Joyce, Roybal-Allard Introduce Bipartisan Bill to Increase Access to Nurses

Sep 13, 2022
Health Care
Press

WASHINGTON, DC – Today, Congressman Dave Joyce (OH-14) joined Congresswoman Lucille Roybal-Allard (CA-40) in introducing the Increasing Access to Nurses (I CAN) Act. This bipartisan legislation aims to increase healthcare access, improve quality of care, and lower costs by removing remaining barriers in the Medicare and Medicaid programs that prevent Advance Practice Registered Nurses (APRNs) from practicing the full scope of their education and clinical training. Reps. Earl Blumenauer (OR-3), Adrian Smith (NE-3), Jan Schakowsky (IL-9) and Rodney Davis (IL-13) joined this bipartisan effort as original cosponsors.

“As our country grapples with a healthcare workforce shortage, we cannot afford to undervalue the essential contributions our nurses make,” said Congressman Joyce, Co-Chair of the Congressional Nursing Caucus. “The COVID-19 pandemic proved that when nurses are allowed to practice to the fullest extent of their education and training, access to care increases and patient choice is strengthened. Our laws should reflect this reality. That’s why I joined Congresswoman Roybal-Allard in introducing the Improving Care and Access to Nurses Act. By reforming outdated barriers that prevent Advanced Practice Registered Nurses from providing care, our bipartisan bill delivers a meaningful solution that will help bridge healthcare access gaps in Ohio and around the country.”

“Removing federal barriers to nursing practice was a priority for my father, the late Congressman Edward Roybal, throughout his 30-year career in Congress. He understood that allowing APRNs to practice to the full scope of their education and licensure was critical to reducing health disparities in this country,” said Congresswoman Roybal-Allard, Vice-Chair of the House Labor, Health and Human Services, and Education Appropriations Subcommittee. “I am so very proud to be continuing his legacy today by introducing the I CAN Act.  This legislation will increase health care access, improve quality of care, and lower costs in the Medicare and Medicaid programs by removing archaic and unnecessary barriers to practice for APRNs, consistent with the recommendations of the National Academy of Sciences.”  

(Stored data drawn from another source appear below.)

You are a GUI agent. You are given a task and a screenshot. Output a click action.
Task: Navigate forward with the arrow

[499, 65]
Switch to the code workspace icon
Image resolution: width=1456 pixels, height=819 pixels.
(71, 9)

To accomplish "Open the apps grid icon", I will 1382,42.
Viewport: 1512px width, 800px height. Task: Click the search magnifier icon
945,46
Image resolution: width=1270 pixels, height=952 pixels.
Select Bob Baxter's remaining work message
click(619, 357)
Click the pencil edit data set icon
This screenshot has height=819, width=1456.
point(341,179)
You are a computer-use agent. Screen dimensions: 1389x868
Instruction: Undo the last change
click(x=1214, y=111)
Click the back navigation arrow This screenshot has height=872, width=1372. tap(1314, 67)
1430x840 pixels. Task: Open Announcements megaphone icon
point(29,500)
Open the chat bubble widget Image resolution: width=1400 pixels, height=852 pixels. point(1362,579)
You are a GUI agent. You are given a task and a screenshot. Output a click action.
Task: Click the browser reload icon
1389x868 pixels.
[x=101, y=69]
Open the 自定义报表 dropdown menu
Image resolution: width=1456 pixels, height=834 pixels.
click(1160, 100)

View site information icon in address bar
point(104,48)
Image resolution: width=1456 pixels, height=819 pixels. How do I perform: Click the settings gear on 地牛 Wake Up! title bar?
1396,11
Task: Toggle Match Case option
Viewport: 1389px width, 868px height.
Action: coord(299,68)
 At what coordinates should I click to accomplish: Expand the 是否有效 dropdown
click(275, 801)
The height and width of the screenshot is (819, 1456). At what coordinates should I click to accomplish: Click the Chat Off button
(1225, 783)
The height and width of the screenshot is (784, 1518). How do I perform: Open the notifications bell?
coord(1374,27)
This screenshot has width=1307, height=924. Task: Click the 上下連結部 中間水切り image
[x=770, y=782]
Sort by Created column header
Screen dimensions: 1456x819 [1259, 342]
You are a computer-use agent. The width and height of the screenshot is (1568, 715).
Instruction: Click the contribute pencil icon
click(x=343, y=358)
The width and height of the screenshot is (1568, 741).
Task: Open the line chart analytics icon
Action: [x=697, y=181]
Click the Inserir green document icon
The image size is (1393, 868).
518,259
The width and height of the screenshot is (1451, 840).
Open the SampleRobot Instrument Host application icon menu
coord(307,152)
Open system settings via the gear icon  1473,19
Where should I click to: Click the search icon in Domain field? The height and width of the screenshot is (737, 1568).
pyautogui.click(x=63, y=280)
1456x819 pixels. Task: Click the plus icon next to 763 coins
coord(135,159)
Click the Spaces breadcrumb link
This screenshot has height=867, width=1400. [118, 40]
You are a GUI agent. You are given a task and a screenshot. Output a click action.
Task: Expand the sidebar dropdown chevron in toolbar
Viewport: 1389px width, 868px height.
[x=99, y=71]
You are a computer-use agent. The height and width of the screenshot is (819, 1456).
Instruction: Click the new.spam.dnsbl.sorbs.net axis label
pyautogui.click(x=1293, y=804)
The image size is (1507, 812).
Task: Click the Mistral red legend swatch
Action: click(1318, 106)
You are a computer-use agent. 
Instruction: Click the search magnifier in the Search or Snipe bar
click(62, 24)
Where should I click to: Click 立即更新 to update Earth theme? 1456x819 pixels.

“Nurses play a critical role in our health care delivery system, often by serving as the primary source of care in many communities. This is especially true of APRNs who were able to practice at the top of their license during the height of the pandemic, due to waivers granted by Federal and state governments, and in doing so provided access to high-quality care for COVID-19 and non-COVID-19 patients alike,” said ANA President Dr. Ernest Grant, PhD, RN, FAAN. “Modern health care requires flexibility. We cannot be hindered by antiquated barriers to practice or petty turf wars over perceived hierarchies. The health of our patients and communities must come first. The I CAN Act means that APRNs, including nurse practitioners, nurse anesthetists, nurse-midwives, and clinical nurse specialists will be able to care for their patients at the fullest extent of their abilities while experiencing fewer disruptions and less interference.”

APRNs are nurses prepared at the master or doctoral level to provide primary, acute, chronic and specialty care to patients of all ages and backgrounds, and in all settings. Their qualifications enable them to treat and diagnose illnesses, advise the public on health issues, manage chronic disease, order and interpret diagnostic tests, prescribe medication, and direct non-pharmacologic treatments for their patients. Over 40 years of vigorous, peer reviewed research has verified the safety, quality, satisfaction and cost-effectiveness of APRN care. This has led the National Academy of Sciences to call for the removal of laws, regulations, and policies that prevent APRNs from providing the full scope of health care services they are educated and trained to provide. 

Currently, several federal statutes and regulations, as well as state practice acts and institutional rules, require unnecessary physician oversight and limit APRN practice. These barriers reduce access to care, create disruptions in care, increase the cost of care, and undermine efforts to improve the quality of care. Specifically, the I CAN Act would remove remaining barriers in the Medicare and Medicaid programs that prevent APRNs from practicing to the full extent of their education and clinical training. Importantly, this bill does not expand scope of practice. It simply enables APRNs to practice to the extent of their existing state scope of practice. Removing these unnecessary barriers will help patients obtain treatment when they need it the most and reduce the need for higher cost healthcare.